2026-05-21 09:00 ET - News Release

Q1 comparable brand revenue +4.8%
Q1 operating margin of 16.2%; diluted EPS of $1.93
Reiterates full-year outlook


SAN FRANCISCO -- (Business Wire)

Williams-Sonoma, Inc. (NYSE: WSM) today announced operating results for the first quarter ended May 3, 2026 versus the first quarter ended May 4, 2025.

“We are off to a strong start in 2026. In Q1, our comp came in at 4.8%, and we delivered an operating margin of 16.2% with earnings per share of $1.93. Every brand delivered a positive comp in the quarter, driven by the strength of our portfolio, our channels, and our teams,” said Laura Alber, President and Chief Executive Officer.

Alber concluded, “We continue to outperform on both the top and bottom lines. We are delivering compounding results year-after-year despite the cyclical swings of the housing market and other macroeconomic events. We believe our strong brands, our proven ability to execute our vision, and our relentless focus on customer service will allow us to accomplish our goals in 2026 and beyond.”
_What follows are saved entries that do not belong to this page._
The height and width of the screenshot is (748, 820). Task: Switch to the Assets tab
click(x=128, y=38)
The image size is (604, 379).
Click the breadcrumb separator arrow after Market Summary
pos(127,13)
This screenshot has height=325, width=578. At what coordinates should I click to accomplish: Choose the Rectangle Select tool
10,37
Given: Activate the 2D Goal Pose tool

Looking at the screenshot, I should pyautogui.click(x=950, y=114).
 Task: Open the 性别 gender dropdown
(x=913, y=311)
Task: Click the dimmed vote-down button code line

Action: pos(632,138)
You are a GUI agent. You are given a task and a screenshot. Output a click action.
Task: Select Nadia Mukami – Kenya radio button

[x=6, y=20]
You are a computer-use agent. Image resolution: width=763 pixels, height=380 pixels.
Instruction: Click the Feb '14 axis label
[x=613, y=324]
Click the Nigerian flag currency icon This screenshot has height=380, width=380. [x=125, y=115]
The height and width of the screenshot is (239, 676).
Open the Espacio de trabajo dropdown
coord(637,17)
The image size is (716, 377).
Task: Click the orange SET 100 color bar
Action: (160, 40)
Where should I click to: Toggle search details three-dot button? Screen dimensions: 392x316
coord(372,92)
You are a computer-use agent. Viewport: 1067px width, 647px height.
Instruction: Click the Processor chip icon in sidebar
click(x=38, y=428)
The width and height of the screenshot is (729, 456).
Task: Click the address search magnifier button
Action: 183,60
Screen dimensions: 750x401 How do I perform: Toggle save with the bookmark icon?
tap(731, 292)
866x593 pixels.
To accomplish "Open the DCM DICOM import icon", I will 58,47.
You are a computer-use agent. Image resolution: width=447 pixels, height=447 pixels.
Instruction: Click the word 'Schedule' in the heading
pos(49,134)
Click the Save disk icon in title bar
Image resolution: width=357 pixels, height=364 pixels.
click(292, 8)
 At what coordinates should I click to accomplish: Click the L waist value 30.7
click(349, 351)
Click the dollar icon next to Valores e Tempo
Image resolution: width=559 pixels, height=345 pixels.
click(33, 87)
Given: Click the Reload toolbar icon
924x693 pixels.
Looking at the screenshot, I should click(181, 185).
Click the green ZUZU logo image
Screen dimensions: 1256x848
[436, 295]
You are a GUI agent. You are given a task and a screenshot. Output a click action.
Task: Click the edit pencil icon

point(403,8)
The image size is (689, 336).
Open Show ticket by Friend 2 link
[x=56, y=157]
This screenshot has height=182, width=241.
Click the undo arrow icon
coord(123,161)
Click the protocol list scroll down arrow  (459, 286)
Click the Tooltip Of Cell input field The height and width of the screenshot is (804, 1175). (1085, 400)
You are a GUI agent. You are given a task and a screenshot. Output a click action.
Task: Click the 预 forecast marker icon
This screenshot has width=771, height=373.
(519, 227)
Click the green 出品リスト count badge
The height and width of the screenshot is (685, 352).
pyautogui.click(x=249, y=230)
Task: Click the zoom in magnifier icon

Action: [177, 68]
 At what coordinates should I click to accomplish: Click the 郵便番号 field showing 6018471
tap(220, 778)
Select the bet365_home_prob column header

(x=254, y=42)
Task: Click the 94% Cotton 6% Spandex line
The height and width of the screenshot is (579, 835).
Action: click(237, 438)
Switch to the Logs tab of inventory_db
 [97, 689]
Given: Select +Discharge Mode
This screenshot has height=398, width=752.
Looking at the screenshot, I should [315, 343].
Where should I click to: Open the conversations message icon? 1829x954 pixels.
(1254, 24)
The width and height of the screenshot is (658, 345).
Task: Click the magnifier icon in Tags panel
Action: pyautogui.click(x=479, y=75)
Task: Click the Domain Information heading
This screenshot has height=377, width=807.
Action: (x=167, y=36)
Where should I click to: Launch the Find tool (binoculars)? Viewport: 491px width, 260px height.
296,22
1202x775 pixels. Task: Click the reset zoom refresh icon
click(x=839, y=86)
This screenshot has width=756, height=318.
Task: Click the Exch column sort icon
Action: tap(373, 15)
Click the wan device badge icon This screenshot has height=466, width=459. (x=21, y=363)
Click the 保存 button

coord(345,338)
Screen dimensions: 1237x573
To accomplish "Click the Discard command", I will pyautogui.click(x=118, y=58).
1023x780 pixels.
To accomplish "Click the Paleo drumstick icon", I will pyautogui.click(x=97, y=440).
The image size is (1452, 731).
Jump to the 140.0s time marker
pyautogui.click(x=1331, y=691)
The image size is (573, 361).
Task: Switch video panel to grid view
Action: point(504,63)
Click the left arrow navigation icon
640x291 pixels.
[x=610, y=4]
FIRST QUARTER 2026 HIGHLIGHTS

  • Comparable brand revenue +4.8%.
  • Gross margin of 44.0% -30bps to LY driven by (i) lower merchandise margins of -100bps, partially offset by (ii) supply chain efficiencies of +50bps and (iii) occupancy leverage of +20bps. Occupancy costs of $204 million, +3.0% to LY.
  • SG&A rate of 27.8% +30bps to LY driven by (i) higher employment expense of +30bps and (ii) higher general expenses of +10bps, partially offset by (iii) advertising expense leverage of -10bps. SG&A of $502 million, +5.6% to LY.
  • Operating income of $292 million with an operating margin of 16.2%. -60bps to LY.
  • Diluted EPS of $1.93 per share. +4.3% to LY.
  • Merchandise inventories +9.0% to the first quarter LY to $1.46 billion, including incremental tariff costs of approximately $60 million.
  • Maintained strong liquidity position of $652 million in cash and $156 million in operating cash flow enabling the company to deliver returns to stockholders of $373 million through $288 million in stock repurchases and $85 million in dividends.

OUTLOOK

  • We are reiterating our fiscal 2026 and long-term guidance.
  • In fiscal 2026, we expect annual net revenues in the range of +2.7% to +6.7%, with comps in the range of +2.0% to +6.0%; and an operating margin between 17.5% to 18.1%.
  • Our guidance assumes (i) oil prices will remain elevated for fiscal 2026, (ii) no refund of tariffs paid, (iii) the impact of tariffs will be front-loaded in the first half of fiscal 2026 as the tariffs flow through our weighted average cost of goods sold, and (iv) all tariff rates currently in place remain for fiscal 2026, including the Section 232 tariffs, the current Section 301 tariffs and the Section 122 tariffs.
  • For fiscal 2026, we expect annual interest income to be approximately $25 million and our effective tax rate to be approximately 25.5%.
  • Over the long term, we continue to expect mid-to-high single-digit annual net revenue growth with an operating margin in the mid-to-high teens.

CONFERENCE CALL AND WEBCAST INFORMATION

Williams-Sonoma, Inc. will host a live conference call today, May 21, 2026, at 7:00 A.M. (PT). The call will be open to the general public via live webcast and can be accessed at http://ir.williams-sonomainc.com/events. A replay of the webcast will be available at http://ir.williams-sonomainc.com/events.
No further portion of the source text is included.